This may be perfectly fine for your purposes (and of course the
disposition of those services might have changed during the 800 years
I've been away) but I thought I'd mention it.

Joe

OK,

the blurb in named.conf.sample says:

// The traditional root hints mechanism. Use this, OR the slave zones below.
zone "." { type hint; file "/usr/local/etc/namedb/named.root"; };

/* Slaving the following zones from the root name servers has some
         significant advantages:
         1. Faster local resolution for your users
         2. No spurious traffic will be sent from your network to the roots
         3. Greater resilience to any potential root server failure/DDoS

         On the other hand, this method requires more monitoring than the
         hints file to be sure that an unexpected failure mode has not
         incapacitated your server. Name servers that are serving a lot
         of clients will benefit more from this approach than individual
         hosts.
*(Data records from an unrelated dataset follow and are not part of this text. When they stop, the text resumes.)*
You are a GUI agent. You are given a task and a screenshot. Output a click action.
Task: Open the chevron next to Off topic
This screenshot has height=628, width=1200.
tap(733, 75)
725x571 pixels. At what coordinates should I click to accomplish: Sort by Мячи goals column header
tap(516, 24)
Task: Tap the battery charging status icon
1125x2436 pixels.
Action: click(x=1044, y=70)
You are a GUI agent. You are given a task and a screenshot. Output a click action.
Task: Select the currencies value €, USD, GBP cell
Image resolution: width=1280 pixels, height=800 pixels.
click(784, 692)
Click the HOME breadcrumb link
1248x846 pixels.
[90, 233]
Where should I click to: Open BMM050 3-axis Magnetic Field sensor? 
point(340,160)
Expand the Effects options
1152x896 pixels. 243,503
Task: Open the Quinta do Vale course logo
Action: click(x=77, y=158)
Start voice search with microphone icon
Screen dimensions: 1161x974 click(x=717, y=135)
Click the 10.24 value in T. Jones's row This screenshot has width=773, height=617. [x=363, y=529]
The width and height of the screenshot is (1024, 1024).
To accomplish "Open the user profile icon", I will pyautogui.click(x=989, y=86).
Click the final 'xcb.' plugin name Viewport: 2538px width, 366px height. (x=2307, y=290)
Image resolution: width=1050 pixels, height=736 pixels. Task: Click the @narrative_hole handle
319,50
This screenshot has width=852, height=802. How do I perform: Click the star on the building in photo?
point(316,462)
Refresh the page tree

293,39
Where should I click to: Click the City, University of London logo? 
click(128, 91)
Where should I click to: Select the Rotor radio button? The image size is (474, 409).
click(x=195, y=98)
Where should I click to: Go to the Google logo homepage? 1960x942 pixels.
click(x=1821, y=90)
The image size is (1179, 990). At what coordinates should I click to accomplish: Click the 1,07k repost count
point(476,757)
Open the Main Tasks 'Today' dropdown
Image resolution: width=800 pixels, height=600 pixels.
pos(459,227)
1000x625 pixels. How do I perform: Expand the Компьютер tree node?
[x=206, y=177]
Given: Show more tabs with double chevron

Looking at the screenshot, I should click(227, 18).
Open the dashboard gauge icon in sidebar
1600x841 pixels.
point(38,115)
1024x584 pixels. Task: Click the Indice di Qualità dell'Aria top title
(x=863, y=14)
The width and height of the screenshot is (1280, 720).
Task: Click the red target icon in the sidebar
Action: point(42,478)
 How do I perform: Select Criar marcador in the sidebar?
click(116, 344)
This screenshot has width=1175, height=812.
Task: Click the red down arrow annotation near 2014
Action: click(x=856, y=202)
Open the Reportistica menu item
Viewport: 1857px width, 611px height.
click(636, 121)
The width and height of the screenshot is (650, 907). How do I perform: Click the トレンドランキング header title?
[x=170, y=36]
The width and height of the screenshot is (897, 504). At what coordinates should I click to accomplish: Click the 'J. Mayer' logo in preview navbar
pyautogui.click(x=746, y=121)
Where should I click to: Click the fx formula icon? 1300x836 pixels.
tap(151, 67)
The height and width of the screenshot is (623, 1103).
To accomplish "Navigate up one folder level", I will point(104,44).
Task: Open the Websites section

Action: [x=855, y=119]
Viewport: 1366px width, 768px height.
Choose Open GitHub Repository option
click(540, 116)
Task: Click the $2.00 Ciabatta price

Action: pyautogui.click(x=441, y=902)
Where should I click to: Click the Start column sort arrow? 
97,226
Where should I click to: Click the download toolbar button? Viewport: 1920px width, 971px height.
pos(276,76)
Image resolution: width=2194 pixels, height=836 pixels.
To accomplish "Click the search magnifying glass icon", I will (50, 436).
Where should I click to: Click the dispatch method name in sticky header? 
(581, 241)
Use with caution.

         To use this mechanism, uncomment the entries below, and comment
         the hint zone above.

         As documented at http://dns.icann.org/services/axfr/ these zones:
         "." (the root), ARPA, IN-ADDR.ARPA, IP6.ARPA, and a few others
         are available for AXFR from these servers on IPv4 and IPv6:
         xfr.lax.dns.icann.org, xfr.cjr.dns.icann.org
*/
/*
zone "." {
         type slave;
         file "/usr/local/etc/namedb/slave/root.slave";
         masters {
                 192.0.32.132; // lax.xfr.dns.icann.org
                 2620:0:2d0:202::132; // lax.xfr.dns.icann.org
                 192.0.47.132; // iad.xfr.dns.icann.org
                 2620:0:2830:202::132; // iad.xfr.dns.icann.org
         };
         notify no;
};

pkg info bind911
bind911-9.11.3_1
Name : bind911
Version : 9.11.3_1
Installed on : Thu Apr 19 14:14:06 2018 CEST
Origin : dns/bind911
Architecture : FreeBSD:11:amd64
Prefix : /usr/local
Categories : net dns ipv6
Licenses : MPL20
Maintainer : mat@FreeBSD.org
WWW : https://www.isc.org/software/bind
Comment : BIND DNS suite with updated DNSSEC and DNS64

I'd have to check the source (of 9.12 or 9.13) to see if anything has changed in that text.

It doesn't say "don't use this in production".